The 5 Facebook posts you should delete

by Hannah Rhoad

delete_postThere is no doubt that Facebook is more popular among a variety of audiences. With parents, aunts and uncles, and even grandparents on Facebook, pages are being monitored more now than ever, and the same goes for businesses. According to there are five posts that businesses (and maybe you) should delete.

Not everyone is going to love the brand, and may see the Facebook page as a public forum to put down the business. If this happens, as the business there are two options: Engage the person or ignore him or her. Only in special cases and as last-resort scenarios does the business want to delete a comment, without proper cause.

Here are a few guidelines for when it is necessary to delete posts on page:

1) If the post is depicting some illegal action.
Any time someone posts a photo of an illegal activity on the page, the business should delete it.

2) If a comment uses words you wouldn’t want a child to say.
Through Facebook’s settings businesses can set up the filter to weed out any bad words, but there are still clever alternative ways to spell curse words. People will find ways to swear on the page and in these cases, it is OK to delete.

3) If a post is completely off topic.
For example if the business you run is a cookie brand and someone posts on your page about their disgust for members of a particular political party. It is ok to delete the posts that are completely off topic and out of place on the page. Just be prepared to explain why the post was deleted.

4) If a post attacks or is aimed at insulting another user.
There is no reason to provide an outlet for people to insult another. Kindly ask them to take the attacks elsewhere and delete the comment.

5) If someone is hawking their wares on the page.
It is surprising how many people see a single businesse’s page as the ideal place to inform people about their own completely unrelated product or website. It can be tricky when it is a blogger coming to the page and wants to use your product page as a way to get page views for his or her article or story, but this is when you evaluate on a case-by-case basis.

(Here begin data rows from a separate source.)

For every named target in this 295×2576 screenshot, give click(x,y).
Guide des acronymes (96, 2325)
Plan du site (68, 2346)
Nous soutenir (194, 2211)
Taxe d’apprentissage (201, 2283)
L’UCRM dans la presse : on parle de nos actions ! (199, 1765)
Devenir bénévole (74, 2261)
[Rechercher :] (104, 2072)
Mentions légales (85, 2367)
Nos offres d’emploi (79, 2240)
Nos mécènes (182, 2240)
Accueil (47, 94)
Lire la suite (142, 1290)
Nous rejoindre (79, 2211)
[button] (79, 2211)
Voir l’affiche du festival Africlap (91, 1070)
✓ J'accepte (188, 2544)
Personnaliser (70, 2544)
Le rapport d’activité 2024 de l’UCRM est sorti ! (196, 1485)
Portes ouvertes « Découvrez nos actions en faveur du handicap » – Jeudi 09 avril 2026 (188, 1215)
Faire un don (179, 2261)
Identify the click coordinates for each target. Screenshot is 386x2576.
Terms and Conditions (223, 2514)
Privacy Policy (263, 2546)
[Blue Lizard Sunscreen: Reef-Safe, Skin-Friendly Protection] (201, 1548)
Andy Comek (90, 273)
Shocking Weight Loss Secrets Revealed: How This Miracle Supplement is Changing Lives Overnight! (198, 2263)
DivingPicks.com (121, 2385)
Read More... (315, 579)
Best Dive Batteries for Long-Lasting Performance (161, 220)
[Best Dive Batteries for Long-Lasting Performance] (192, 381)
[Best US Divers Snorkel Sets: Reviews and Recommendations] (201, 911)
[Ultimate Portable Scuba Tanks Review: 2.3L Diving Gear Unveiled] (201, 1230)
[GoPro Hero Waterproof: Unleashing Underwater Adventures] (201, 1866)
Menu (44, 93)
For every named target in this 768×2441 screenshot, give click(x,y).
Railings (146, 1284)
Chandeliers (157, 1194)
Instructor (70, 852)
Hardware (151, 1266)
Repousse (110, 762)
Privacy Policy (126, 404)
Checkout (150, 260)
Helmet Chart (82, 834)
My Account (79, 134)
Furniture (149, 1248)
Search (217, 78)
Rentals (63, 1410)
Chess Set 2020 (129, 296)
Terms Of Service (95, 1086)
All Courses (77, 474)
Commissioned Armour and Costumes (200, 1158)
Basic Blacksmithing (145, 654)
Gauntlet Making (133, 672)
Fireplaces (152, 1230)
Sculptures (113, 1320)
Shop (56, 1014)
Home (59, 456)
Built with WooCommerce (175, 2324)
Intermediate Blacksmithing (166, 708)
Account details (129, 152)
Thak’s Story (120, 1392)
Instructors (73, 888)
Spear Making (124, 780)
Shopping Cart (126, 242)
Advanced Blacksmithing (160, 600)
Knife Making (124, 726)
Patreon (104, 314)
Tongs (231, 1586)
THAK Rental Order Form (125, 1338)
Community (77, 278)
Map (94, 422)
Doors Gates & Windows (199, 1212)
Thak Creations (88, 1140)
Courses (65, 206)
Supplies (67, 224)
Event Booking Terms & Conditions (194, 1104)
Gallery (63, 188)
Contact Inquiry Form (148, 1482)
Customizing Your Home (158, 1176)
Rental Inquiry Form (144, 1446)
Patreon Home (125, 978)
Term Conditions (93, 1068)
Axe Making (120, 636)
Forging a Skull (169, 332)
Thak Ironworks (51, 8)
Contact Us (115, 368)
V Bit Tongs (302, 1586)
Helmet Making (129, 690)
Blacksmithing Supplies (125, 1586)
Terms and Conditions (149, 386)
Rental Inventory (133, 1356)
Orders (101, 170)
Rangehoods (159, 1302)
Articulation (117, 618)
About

If a claim is made against a product or the company that is blatantly false, it is better to address that in the comments and leave it up for everyone to see. It seems that when people come to the page and leave negative comments, fans will come to the rescue and fill the page with positive words about the business.

How people can and cannot talk in your public forum should be outlined in your community guidelines in as vague or specific language as you feel comfortable using. As long as you have those guidelines to point to as the reason you deleted a particular comment, you should have no issues. It’s only when you start deleting negative comments from your page with no basis that you run into trouble.